ABOUT THIS EXERCISE: Copy out all of the data that follows, exactly as it appears.

/---

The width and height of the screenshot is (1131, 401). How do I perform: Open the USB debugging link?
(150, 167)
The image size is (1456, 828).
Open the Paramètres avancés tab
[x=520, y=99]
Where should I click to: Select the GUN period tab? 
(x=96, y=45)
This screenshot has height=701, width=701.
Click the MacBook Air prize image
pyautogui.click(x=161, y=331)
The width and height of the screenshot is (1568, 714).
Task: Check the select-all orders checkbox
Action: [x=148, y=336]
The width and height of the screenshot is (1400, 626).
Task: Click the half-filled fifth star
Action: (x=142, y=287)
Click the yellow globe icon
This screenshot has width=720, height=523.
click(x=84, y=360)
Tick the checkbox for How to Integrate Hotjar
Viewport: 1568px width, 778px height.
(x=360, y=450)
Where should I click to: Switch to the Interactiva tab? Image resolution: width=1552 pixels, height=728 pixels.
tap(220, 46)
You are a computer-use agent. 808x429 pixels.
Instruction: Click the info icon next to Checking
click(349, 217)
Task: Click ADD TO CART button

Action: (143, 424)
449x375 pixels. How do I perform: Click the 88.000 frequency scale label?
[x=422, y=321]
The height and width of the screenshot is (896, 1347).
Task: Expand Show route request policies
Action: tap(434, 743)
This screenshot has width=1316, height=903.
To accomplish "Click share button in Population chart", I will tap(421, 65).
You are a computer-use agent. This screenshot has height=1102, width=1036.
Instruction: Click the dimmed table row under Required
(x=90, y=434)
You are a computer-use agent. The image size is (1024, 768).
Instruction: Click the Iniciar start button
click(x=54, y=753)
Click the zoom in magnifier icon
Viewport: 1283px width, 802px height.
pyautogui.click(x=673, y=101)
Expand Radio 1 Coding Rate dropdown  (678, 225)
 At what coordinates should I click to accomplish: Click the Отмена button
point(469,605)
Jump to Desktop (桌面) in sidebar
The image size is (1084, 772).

\---

SOLUTION TO THIS EXERCISE:
The width and height of the screenshot is (1131, 401). How do I perform: Open the USB debugging link?
(150, 167)
The image size is (1456, 828).
Open the Paramètres avancés tab
[x=520, y=99]
Where should I click to: Select the GUN period tab? 
(x=96, y=45)
This screenshot has height=701, width=701.
Click the MacBook Air prize image
pyautogui.click(x=161, y=331)
The width and height of the screenshot is (1568, 714).
Task: Check the select-all orders checkbox
Action: [x=148, y=336]
The width and height of the screenshot is (1400, 626).
Task: Click the half-filled fifth star
Action: (x=142, y=287)
Click the yellow globe icon
This screenshot has width=720, height=523.
click(x=84, y=360)
Tick the checkbox for How to Integrate Hotjar
Viewport: 1568px width, 778px height.
(x=360, y=450)
Where should I click to: Switch to the Interactiva tab? Image resolution: width=1552 pixels, height=728 pixels.
tap(220, 46)
You are a computer-use agent. 808x429 pixels.
Instruction: Click the info icon next to Checking
click(349, 217)
Task: Click ADD TO CART button

Action: (143, 424)
449x375 pixels. How do I perform: Click the 88.000 frequency scale label?
[x=422, y=321]
The height and width of the screenshot is (896, 1347).
Task: Expand Show route request policies
Action: tap(434, 743)
This screenshot has width=1316, height=903.
To accomplish "Click share button in Population chart", I will tap(421, 65).
You are a computer-use agent. This screenshot has height=1102, width=1036.
Instruction: Click the dimmed table row under Required
(x=90, y=434)
You are a computer-use agent. The image size is (1024, 768).
Instruction: Click the Iniciar start button
click(x=54, y=753)
Click the zoom in magnifier icon
Viewport: 1283px width, 802px height.
pyautogui.click(x=673, y=101)
Expand Radio 1 Coding Rate dropdown  (678, 225)
 At what coordinates should I click to accomplish: Click the Отмена button
point(469,605)
Jump to Desktop (桌面) in sidebar
The image size is (1084, 772).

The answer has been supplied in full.